## Input records:
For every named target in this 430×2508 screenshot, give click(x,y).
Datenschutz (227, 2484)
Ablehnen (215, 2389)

...

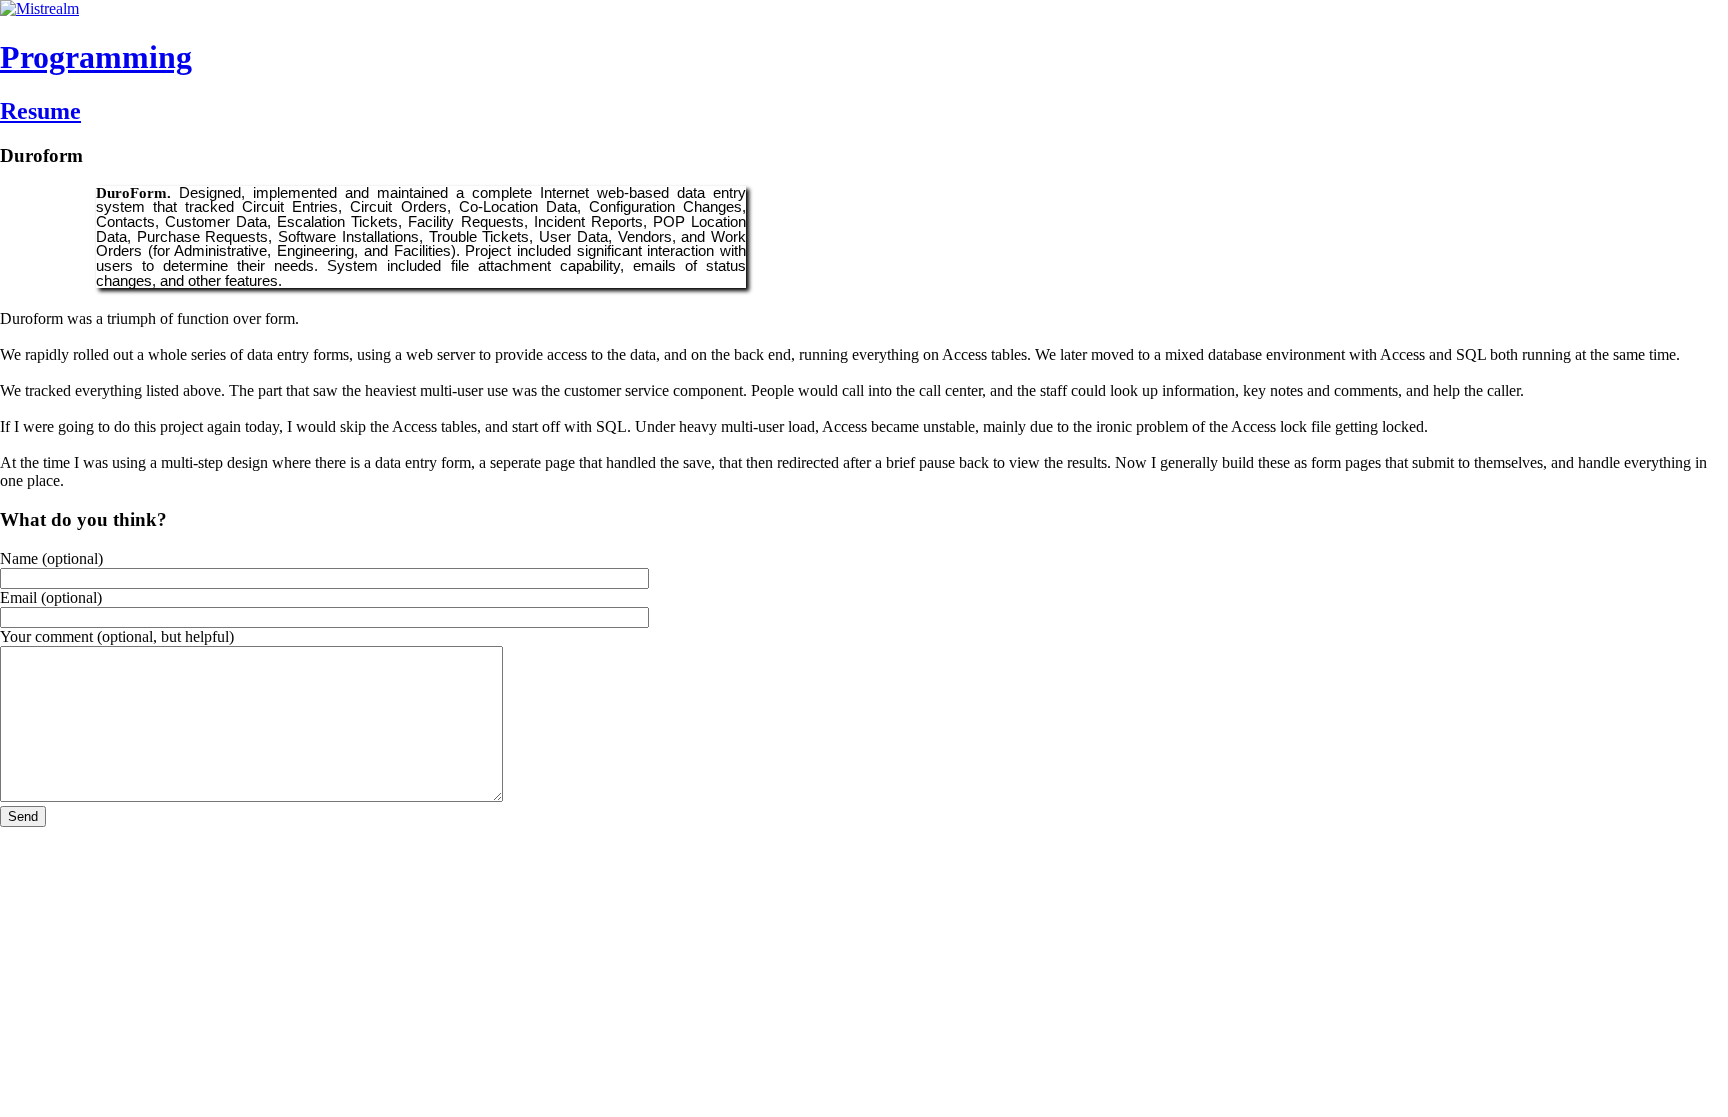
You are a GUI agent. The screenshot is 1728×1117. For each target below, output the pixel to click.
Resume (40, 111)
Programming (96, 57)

## What to produce:
Every line above in which the word "target" is present must be copied into the answer.

## Answer box:
For every named target in this 430×2508 screenshot, give click(x,y).
You are a GUI agent. The screenshot is 1728×1117. For each target below, output the pixel to click.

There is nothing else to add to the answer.